WTI crude at $72.24/bbl on July 10, up 0.23% on the day, as the market digests a 4.4% recovery earlier in the week on US-Iran tensions. Brent crude at $76.27/bbl, flat on the day. Both benchmarks are down roughly 16-18% month-over-month but still up 5-8% year-over-year. The energy complex is being pulled in three directions: geopolitics (Hormuz), macro (demand concerns), and supply (US production records, OPEC dynamics).

The Strait of Hormuz is the dominant short-term factor. US strikes on Iran this week — and Trump's declaration that "the ceasefire is over" — disrupted vessel traffic through the strait, with shipping slowing sharply on both the Iran-approved routes and the US-backed Omani corridor. WTI surged 4.4% on the news before giving back half the gain as traders assessed the probability of a sustained disruption. The situation is unresolved: US and Iran are in talks but the rhetoric is escalatory.

Beyond Hormuz, the macro picture is bearish. The EIA's July Short-Term Energy Outlook projects global oil demand will fall 1.2 million barrels per day in 2026 — the first annual demand decline since 2020 outside of a pandemic. The driver is slowing economic growth in China (GDP tracking below 4.5%) and Europe. Meanwhile, non-OPEC supply is growing by 1.5 mb/d, led by US production at a record 13.93 million b/d.

US crude oil production hit an all-time high of just under 13.9 million b/d in April, according to EIA data. The Permian Basin continues to deliver, with completion efficiency gains offsetting declining well productivity. The EIA forecasts US production averaging 13.8 mb/d in 2026 and 14.0 mb/d in 2027. That additional supply is displacing OPEC barrels in global markets.

OPEC faces a strategic dilemma. The alliance is producing below its theoretical capacity, with several members exceeding their quotas. Saudi Arabia needs $85-90/bbl to balance its budget. But with non-OPEC supply growing and demand declining, OPEC's market share is shrinking. The August OPEC meeting will be critical: if the group cuts further, prices support; if they maintain or increase output, the surplus widens.

Henry Hub natural gas at $3.01/MMBtu, down 0.21% on the day. The market is balanced heading into summer cooling season. EIA reported working gas in storage at 2,922 Bcf as of June 26 — a 6% surplus year-over-year and 5% above the 5-year average. Storage injections are running at 87 Bcf/week, in line with seasonal norms. LNG exports continue at record levels (13.2 Bcf/d) as global Asian and European demand supports the market at $3.00.

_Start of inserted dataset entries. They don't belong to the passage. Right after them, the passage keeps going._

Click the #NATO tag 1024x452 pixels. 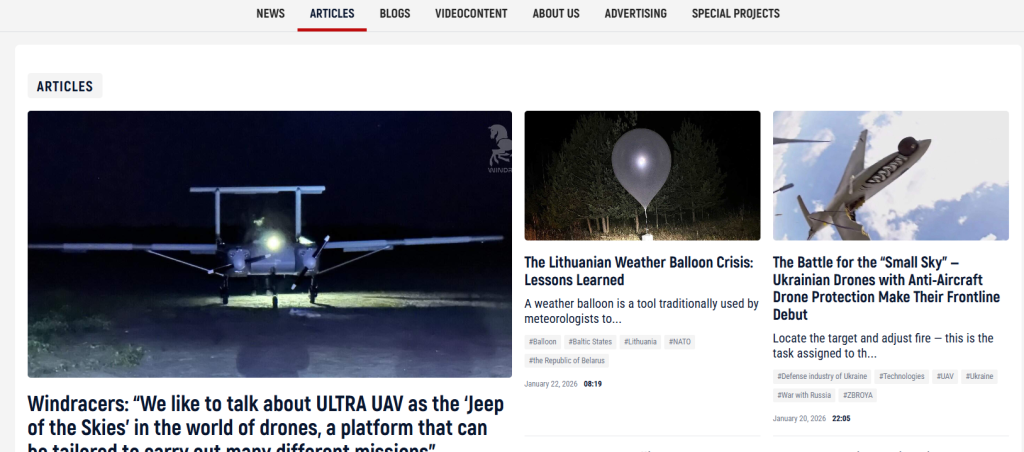pos(679,342)
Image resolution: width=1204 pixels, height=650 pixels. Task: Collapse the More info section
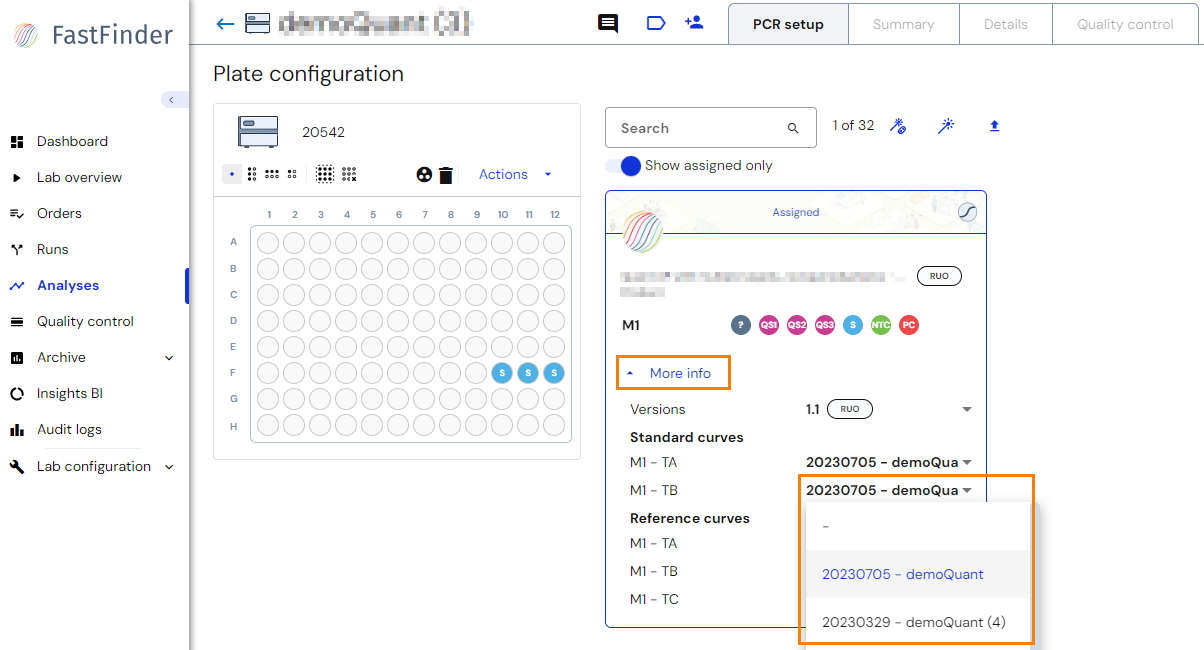[673, 372]
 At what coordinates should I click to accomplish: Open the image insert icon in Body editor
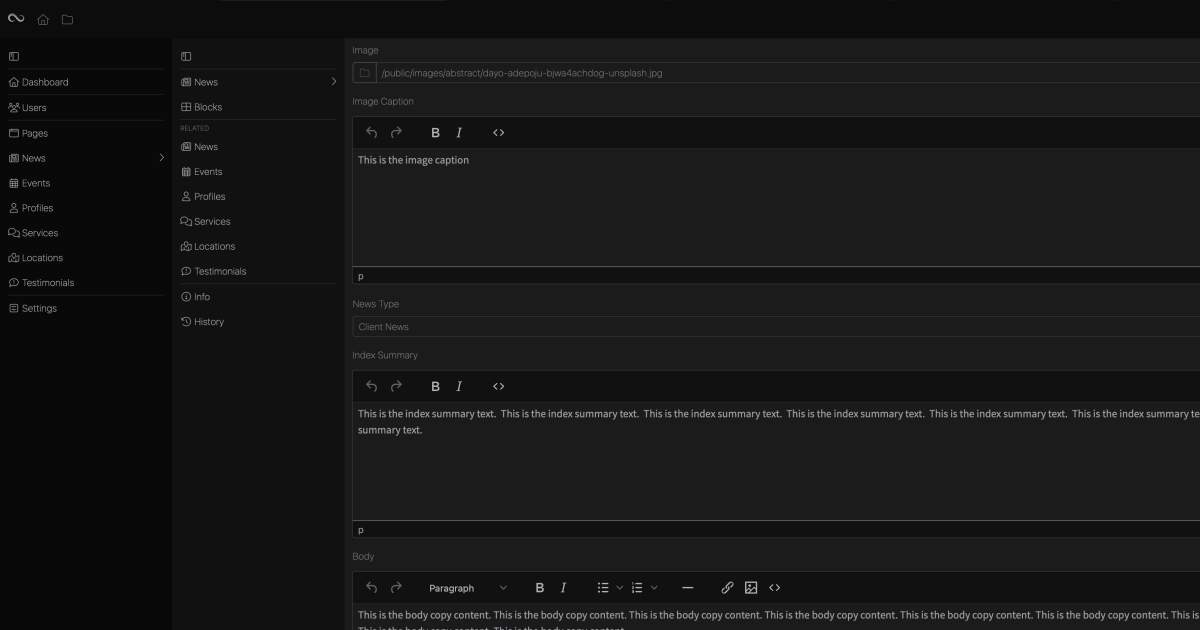751,587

TTF natural gas in Europe is under pressure from a wave of new LNG supply. Approximately 90+ bcm/yr of new LNG capacity is expected to come online between 2025-2027, and the first cargoes from these projects are already arriving. European storage is 78% full ahead of schedule. TTF has fallen to the equivalent of $6-7/MMBtu, down sharply from crisis-era levels.

Refined products tell a mixed story. Diesel cracks are strong at 70-75% of crude value as refining capacity tightens globally — several European refineries closed permanently during the pandemic and have not reopened. Gasoline at $2.99/gal, down 3.59% month-over-month. RBOB gasoline prices are softening as summer driving demand peaks. ULSD (heating oil/diesel) at $3.53/gal, flat month-over-month with the crack spread supported by low distillate inventories.

Bull case: Hormuz closes partially for 2+ weeks, OPEC cuts further at August meeting, and Chinese stimulus boosts demand. WTI back to $85.

Bear case: US-Iran ceasefire holds, US supply hits 14 mb/d, global demand contracts more than expected. WTI tests $65.

Base case: WTI trades $68-78 through Q3, with Hormuz risk keeping a $5-7 premium in the price. Natural gas at $2.80-3.40.

What this means for buyers

The energy market in July 2026 presents a complex risk environment for procurement teams. The dominant factor is not the macro demand picture or the supply surplus — it is the Strait of Hormuz. Any procurement strategy that assumes uninterrupted Hormuz transit is taking uncompensated risk. The base case should include a 5-10% probability of a 2-4 week disruption that would spike WTI to $85-90 and diesel to $4.50+/gal. Buyers should: (1) lock in Q4 diesel coverage now as the crack spread support from limited refining capacity will persist regardless of crude prices; (2) for WTI-related procurement (plastics, chemicals, transport fuel), layer in collar options that protect against a $90 spike without sacrificing downside to $65; (3) increase permitted inventory levels for middle distillates by 15-20% through September; (4) monitor Henry Hub storage data weekly — if injections run below 80 Bcf for two consecutive weeks, natural gas buyers should accelerate winter hedge coverage.